Trademarks, Brands, Patents, Designs, Made in Italy, Copyrights, Competition Law, Contracts and Enforcement

19 febbraio 2008

Blu-ray has won the format war with HD DVD. Now we can replace our dvd player!

Fabio Angelini


Many years ago, in the early 1980s, a war raged between VHS, backed by Matsushita, and Sony's Betamax. Although inferior in q
uality, the market went to VHS even though it took a decade before Sony stopped making new Betamax products. VHS videorecorders were then made obsolete by the advent of the DVD player, which, enjoyed since the beginning a unique format (which possibly helped its sensational success).

But as many know, in life what goes around turns around, and a new format war ensued in the last five years or so between high-definition HD DVD players backed by Toshiba and Blu-ray disc players by Sony Corp., Matsushita Electric Industrial Co., Sharp Corp. and Samsung Electronics Co.

The war was fought bitterly and without exclusion of means: HD DVD which also featured Intel and Microsoft among its supporters had enlisted Hollywood studios like Universal Studios, Paramount Pictures and DreamWorks Animation only to produce movie in its format.

Blu-ray had instead Sony Pictures, Walt Disney Co. and News Corp.'s Twentieth Century Fox on its side.
In the end, Blu-ray manage to bring on Warner Bros. Entertainment and this was a hard blow for HD DVD, which became lethal when last Friday, Wal-Mart Stores Inc., the largest U.S. retailer, announced it would sell only Blu-ray DVDs and hardware, following Netflix’s decision to cease carrying rentals in HD DVD.

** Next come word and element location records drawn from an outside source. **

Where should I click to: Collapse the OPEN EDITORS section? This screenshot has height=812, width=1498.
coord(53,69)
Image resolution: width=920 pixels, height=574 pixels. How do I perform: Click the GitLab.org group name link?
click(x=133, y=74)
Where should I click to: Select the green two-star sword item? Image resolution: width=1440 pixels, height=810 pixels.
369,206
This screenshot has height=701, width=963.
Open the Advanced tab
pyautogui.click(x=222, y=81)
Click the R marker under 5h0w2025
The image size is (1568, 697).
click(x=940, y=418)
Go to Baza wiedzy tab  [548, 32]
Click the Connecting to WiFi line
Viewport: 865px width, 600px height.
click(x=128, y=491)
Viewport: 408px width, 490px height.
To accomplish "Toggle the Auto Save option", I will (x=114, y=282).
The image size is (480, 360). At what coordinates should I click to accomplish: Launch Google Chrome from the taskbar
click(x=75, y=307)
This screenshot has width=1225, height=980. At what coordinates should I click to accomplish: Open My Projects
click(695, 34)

So it was hardly a real surprise when today, Toshiba’s President announced that it will, as of March 2008 stop manufacturing HD DVD players and recorders.
Blu-ray has won, long life to the new format. Now we can all go and buy a shining new Blu-ray player without fearing that it will not play the next Hollywoood hits.

What about IP? Not much, save to alert that Blu-ray is not a trademark but a generic, category name, like hi-fi or desktop or home-theater. But how much do you want to bet that someone will try to register it? Wait for the next genius in line…

1 commento:

Frédéric ha detto...

"Blu-Ray Disc" is indeed a trade mark registered by Philips: see IR782330.

I think the HD DVD / Blu-Ray battle has (sorry: had) a lot to do with IP: we are talking about competition, technology and marketing. This implies patents, patent pools, trade marks and last but not least licencesing.